The crushing phobia of dissent and the alternative voice: the new strategic dilemma of the APC leadership cauldron

By: Ibrahim Jalloh - (Jallomy)
Civic Educator, Political Analyst and Development Consultant

For a considerable number of years to come, the exchange of the batton of national leadership will be an exchange between the ruling SLPP and the roaring opposition APC. To flavour the soup of democracy, generational emergence of a Third Political Force will happen from time to time but the enduring spirit of political sustainability has always been thin and waned. Demonstratively, PDP Sorbeh sprouted and dramatically fragmented; PMDC formed, stormed the political waves but in the end, all is a mute phenomenon; finally, NGC emerged, unsettled presumptive leaders but ended a stillbirth!

Historic political errors have always been in the centre of the demise of the giant political parties.  SLPP and APC share few things in common but differ a lot on many many things. One poignant variance is that SLPP ingrained her leadership in the corridors of intellectualism; on the flip side, APC celebrates anchorage on mediocrity and simplicity in the leadership corridors. 

But the comparison stops at this point where SLPP prides on and hold value for the voice of dissent and alternative political pathways. APC is religiously anachronistic and heavily  obsessed with the old ways of doing things, the business - as - usual syndrome. For the APC change is politically suicidal and the incredible urge and push to maintain the status quo are stable characteristic features.

21st Century politics cannot find space to accomodate the overriding philosophy of leadership of the APC. The structure and composition of the current leadership of APC are monolithical and fashioned along the lines of the communist temptation to think and prescribe the political mindset and conduct of the people. Undeniably, this is repressive servitude and a classic denial of the ingenuity to think and act on the basis of prevailing circumstances and the individual's outlook.

The APC lost the electoral judgement of 2018. Conventional political wisdom dictates that in such circumstances, the urge should shift to a reengagement and recalibration of the entire process leading to the fall. It never happened but what happened were a set of actions that can be neatly described as political denial, resistance to democratic change, disengagement from the processes of state governance and the incredible urge to secure political capital from real or imaginary national crises.

But all are judgemental political errors committed by the leadership of this great party. A distasteful culture of political ownership developed early and leaders of the APC were tempted and settled for a conversion of the collective ownership of the party to an individual entity and hence the creation of political sole proprietorship.

Membership of the APC party is tumultuous and massively teeming but ownership of the party is in the hands of a few people that constitute the leadership.

Those individual members of the APC that think and advocate change and loudly call for cooperative governance are subjected to perilous rejection. Sadly, the leadership of the APC has lost the appetite for the truth. 

Based on her socialist lineage, the APC is massively grassroot. Regrettably, the power to decide and effect those decisions for the common good of the party is highjacked. Ridiculously, the membership of the APC party is held hostage and, for want of a better word, in bondage.

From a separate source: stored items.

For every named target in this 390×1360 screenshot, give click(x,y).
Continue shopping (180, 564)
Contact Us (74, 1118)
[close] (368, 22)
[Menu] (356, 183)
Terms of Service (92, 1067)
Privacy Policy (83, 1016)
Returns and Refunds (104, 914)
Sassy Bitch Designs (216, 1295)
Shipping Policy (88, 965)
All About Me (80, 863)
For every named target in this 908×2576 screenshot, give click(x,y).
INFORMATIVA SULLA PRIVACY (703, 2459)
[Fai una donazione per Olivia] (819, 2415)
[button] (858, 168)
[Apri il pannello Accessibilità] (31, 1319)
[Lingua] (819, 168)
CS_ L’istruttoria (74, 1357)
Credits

Dissenting views and the nurturing of alternative positions are vital ingredients of internal democracy within political parties. However, these are not only strange but repulsive ingredients in the APC. 

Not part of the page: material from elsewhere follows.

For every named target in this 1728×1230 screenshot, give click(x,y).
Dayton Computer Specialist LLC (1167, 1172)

The APC party is suffering from massive elitist political exodus on an unimaginable scale and magnitude. Hon. Alpha Khan is hounded out for his early understanding and position on the current political realities. 

He simply called for participation in the governance processes of the state. He was the brain and schemer of the 2007 electoral victory of APC. Comrade Victor Bockarie Foe was subjected to calculated insults and defame for reasoning out and withdrawing from active politics and being bold and courageous to point at certain anomalies in the APC party. Recently, Hon. Sylvia Blyden has been declared a prodigal "daughter" for stating the illegality of the current executive of the APC and for supporting a court action she thought necessary. The list goes on. But all of these happenings cannot provide APC an early return to power.

When a generation of leaders lost the appetite for the truth and became derisive of dissenting views and alternative voices, the political grave is ready. 

We hate seeing in operation disoriented and fragmented opposition parties but one is here in Sierra Leone. The worrying thing is a political field day has been granted to the ruling party. The consoling thing is the abundant political magnanimity of the president of the country, Rtd. Brigadier Julius Maada Bio. He could have easily become a dictator under the current circumstance because the main opposition APC is not in opposition but in fragmentation and the endless search for political capital.